(Problem statement): Copy out the stretch of lines from the one containing "The height and width of the screenshot is (538, 970)." through the one containing "I will coord(417,54).", swapping "topmost" for "uppermost" and leaving everything else as it is.

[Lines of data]

** BEGIN **

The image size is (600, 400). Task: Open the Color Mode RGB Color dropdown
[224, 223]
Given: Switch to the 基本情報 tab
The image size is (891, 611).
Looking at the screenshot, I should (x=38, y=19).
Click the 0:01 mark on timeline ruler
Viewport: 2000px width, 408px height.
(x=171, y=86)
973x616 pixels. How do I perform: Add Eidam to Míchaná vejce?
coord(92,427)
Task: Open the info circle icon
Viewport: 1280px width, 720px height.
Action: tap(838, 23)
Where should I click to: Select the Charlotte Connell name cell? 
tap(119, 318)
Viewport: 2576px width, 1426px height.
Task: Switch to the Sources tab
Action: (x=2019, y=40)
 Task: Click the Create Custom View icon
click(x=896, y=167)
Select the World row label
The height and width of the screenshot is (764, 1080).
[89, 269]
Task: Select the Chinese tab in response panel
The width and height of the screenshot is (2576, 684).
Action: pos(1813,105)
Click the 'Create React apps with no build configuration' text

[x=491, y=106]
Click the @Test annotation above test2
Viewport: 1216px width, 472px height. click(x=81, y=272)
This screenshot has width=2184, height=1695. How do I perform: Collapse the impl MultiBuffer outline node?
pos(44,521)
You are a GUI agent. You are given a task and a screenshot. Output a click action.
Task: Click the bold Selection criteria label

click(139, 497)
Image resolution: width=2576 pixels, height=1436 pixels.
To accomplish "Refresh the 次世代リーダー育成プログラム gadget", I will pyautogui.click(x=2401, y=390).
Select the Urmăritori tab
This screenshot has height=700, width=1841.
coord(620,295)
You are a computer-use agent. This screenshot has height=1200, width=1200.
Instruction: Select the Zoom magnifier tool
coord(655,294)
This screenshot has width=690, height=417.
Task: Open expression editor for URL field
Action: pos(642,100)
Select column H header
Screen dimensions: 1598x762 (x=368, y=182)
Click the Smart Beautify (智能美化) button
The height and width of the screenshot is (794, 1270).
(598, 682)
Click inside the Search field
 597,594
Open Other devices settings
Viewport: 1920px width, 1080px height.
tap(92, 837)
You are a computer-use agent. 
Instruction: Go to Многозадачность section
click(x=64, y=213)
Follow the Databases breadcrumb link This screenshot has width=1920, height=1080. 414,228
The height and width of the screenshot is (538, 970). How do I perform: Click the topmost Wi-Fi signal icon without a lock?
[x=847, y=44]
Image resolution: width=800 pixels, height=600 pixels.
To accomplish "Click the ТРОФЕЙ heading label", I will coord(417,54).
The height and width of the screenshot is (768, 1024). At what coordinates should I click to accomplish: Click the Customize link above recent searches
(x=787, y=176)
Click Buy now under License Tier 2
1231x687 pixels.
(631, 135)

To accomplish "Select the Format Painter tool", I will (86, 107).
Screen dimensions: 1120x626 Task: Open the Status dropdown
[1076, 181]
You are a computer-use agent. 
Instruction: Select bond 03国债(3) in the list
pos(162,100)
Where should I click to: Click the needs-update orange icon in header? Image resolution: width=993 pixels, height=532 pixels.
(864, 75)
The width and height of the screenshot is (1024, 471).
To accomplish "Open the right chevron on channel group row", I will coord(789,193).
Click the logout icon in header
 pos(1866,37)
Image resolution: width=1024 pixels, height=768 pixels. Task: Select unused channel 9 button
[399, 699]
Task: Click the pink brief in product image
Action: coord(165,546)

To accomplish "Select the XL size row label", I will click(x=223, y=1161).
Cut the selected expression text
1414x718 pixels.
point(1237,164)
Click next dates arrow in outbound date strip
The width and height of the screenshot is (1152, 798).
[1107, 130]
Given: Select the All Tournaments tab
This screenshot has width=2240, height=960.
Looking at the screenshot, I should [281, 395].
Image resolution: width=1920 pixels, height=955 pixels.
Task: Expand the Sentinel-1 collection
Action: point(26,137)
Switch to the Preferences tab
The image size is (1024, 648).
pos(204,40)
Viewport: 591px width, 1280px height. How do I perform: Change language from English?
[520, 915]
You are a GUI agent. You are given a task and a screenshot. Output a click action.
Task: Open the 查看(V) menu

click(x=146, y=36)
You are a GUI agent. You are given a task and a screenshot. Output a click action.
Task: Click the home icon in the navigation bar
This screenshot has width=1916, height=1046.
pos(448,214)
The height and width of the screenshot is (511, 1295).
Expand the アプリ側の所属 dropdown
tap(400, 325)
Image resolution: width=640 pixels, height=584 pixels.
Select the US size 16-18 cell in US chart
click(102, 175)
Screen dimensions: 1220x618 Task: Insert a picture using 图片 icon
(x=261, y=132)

** END **

(Solution to this exercise):
The height and width of the screenshot is (538, 970). How do I perform: Click the uppermost Wi-Fi signal icon without a lock?
[x=847, y=44]
Image resolution: width=800 pixels, height=600 pixels.
To accomplish "Click the ТРОФЕЙ heading label", I will coord(417,54).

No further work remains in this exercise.